A quei genitori vorrei chiedere quando hanno iniziato, loro, a masturbarsi, a vedere porno, a provare desiderio. E vorrei chiedere loro se hanno avuto una vita sessuale felice, una vita sentimentale felice, e a quanti di loro è capitato di trovarsi con una gravidanza indesiderata da gestire, o addirittura più di una, per non aver capito in tempo come funziona il corpo di una donna.

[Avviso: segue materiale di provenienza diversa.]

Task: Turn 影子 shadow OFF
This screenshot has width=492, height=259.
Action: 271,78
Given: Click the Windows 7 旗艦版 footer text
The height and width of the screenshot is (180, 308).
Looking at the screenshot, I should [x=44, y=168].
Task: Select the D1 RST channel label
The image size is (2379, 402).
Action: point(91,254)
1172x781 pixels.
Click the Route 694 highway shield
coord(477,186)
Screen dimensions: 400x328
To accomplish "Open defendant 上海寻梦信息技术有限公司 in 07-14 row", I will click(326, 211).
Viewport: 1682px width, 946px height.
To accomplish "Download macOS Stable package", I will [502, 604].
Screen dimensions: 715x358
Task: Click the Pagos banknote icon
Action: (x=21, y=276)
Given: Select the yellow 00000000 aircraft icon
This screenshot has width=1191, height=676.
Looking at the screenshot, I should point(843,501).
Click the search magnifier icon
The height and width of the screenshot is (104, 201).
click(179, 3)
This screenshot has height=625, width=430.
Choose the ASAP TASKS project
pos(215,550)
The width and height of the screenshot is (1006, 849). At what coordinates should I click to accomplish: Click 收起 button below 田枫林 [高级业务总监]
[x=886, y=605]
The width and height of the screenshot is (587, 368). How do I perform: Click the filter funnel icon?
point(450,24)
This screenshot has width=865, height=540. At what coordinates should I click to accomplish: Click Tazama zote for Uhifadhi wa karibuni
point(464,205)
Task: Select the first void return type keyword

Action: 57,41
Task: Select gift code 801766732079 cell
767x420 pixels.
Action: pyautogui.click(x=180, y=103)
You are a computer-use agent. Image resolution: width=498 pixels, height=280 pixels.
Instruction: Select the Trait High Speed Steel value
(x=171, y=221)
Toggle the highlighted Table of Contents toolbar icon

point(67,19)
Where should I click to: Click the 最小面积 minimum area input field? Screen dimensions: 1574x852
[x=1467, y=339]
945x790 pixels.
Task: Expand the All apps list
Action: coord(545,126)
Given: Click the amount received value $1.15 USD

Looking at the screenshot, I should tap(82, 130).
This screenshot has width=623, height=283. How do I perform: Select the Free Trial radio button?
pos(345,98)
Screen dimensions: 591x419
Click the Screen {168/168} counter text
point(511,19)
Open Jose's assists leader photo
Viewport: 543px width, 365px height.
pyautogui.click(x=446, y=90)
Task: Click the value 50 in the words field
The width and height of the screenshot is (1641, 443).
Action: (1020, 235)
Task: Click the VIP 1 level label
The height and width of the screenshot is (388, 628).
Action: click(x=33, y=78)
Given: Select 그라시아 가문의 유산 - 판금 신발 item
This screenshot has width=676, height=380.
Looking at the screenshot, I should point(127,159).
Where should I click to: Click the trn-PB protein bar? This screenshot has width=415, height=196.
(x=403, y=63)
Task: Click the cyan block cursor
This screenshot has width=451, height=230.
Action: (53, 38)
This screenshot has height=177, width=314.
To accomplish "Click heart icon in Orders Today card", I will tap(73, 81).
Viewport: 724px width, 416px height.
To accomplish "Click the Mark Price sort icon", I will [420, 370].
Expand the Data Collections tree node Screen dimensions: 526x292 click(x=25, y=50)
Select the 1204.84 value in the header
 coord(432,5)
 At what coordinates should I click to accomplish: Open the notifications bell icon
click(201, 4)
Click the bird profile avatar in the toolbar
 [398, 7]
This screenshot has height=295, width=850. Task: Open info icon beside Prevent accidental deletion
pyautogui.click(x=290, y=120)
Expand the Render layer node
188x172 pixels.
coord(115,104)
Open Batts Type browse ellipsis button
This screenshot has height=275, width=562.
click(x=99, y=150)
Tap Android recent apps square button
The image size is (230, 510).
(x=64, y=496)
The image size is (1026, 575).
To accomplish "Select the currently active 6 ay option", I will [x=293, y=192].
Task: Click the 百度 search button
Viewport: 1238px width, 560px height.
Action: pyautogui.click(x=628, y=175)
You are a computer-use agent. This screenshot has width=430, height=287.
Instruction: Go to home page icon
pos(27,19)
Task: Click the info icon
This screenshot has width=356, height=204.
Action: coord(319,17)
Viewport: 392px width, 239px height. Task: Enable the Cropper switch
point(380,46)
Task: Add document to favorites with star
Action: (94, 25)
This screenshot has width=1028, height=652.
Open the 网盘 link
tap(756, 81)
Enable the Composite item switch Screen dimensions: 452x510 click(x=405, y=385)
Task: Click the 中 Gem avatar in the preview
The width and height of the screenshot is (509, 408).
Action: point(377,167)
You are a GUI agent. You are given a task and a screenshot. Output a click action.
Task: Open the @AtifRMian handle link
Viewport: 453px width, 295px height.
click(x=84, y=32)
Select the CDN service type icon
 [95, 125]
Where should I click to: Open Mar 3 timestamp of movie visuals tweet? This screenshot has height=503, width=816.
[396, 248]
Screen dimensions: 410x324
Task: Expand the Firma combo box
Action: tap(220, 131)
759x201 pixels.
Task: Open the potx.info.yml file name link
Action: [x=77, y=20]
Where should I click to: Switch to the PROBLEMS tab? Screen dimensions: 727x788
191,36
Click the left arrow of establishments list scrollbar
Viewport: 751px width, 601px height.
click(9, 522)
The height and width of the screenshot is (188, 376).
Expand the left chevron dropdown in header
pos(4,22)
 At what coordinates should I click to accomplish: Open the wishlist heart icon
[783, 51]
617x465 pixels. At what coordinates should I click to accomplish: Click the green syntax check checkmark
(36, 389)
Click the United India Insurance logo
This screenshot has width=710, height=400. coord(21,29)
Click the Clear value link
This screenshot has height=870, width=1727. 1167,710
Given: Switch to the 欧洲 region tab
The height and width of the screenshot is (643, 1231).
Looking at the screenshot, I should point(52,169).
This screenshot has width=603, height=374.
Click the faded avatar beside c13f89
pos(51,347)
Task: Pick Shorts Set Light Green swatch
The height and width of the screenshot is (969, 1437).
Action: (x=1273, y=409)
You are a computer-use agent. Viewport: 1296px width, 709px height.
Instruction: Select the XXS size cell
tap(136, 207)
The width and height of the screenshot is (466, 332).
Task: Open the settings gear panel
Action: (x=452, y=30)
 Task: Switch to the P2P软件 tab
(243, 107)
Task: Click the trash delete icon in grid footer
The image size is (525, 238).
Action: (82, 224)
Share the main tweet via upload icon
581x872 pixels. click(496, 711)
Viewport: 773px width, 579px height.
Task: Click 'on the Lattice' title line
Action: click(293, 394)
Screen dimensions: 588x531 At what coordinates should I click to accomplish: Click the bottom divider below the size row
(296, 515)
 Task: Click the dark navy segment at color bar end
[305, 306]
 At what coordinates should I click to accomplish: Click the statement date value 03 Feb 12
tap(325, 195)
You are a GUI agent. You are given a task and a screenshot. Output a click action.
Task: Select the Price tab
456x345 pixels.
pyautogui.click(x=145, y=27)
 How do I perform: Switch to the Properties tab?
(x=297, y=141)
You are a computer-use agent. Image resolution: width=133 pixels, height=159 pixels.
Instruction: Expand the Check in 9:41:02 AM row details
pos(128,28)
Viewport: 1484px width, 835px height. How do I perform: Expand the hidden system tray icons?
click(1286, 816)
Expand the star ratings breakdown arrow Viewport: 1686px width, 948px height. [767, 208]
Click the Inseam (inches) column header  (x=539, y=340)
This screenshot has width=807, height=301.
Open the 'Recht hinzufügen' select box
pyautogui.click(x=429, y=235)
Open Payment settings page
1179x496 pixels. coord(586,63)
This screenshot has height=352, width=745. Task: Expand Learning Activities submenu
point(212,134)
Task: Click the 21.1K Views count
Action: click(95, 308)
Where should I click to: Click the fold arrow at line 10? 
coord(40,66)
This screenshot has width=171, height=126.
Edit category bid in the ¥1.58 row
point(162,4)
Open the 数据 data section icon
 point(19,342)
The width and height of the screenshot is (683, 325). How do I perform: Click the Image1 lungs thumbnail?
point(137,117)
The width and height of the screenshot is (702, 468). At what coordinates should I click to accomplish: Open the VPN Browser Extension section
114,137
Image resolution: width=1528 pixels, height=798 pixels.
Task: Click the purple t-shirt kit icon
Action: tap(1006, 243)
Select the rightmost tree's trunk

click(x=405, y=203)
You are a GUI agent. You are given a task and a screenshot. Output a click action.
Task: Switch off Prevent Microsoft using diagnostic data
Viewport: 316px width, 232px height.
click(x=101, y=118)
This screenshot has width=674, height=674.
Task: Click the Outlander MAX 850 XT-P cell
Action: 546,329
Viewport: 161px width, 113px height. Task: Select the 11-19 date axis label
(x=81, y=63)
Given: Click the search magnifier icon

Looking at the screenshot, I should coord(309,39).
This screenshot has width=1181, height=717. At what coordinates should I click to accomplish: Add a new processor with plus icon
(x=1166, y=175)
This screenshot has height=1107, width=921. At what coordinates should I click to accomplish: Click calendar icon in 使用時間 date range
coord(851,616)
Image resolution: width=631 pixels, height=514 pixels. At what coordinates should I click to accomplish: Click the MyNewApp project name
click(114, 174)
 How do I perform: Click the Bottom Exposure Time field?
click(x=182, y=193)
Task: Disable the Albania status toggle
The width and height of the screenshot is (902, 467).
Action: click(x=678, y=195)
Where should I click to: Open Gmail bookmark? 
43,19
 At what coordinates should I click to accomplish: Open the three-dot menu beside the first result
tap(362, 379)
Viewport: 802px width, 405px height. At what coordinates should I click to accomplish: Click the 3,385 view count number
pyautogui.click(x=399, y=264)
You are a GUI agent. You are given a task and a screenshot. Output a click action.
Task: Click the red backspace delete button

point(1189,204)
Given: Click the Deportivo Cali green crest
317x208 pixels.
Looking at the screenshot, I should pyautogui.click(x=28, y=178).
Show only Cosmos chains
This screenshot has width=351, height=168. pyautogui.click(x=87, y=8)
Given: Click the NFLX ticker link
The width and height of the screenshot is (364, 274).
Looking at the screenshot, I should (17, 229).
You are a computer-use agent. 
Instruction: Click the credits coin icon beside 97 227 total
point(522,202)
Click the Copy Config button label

A quei genitori vorrei dire: il sesso non è mai contro natura, proprio perché è la nostra natura. La repressione, quella sì è contronatura, e l’ignoranza, in questo campo come in molti altri, può generare danni irreparabili. Nessuno dovrebbe sentirsi in colpa per le sensazioni che prova nei riguardi del proprio corpo o di un altro corpo e nessuno dovrebbe provare schifo di fronte a una parte del corpo, quale che sia, propria o altrui.
Il vostro perbenismo tenetelo per voi, io preferisco il gender, se è così che vi piace chiamarlo.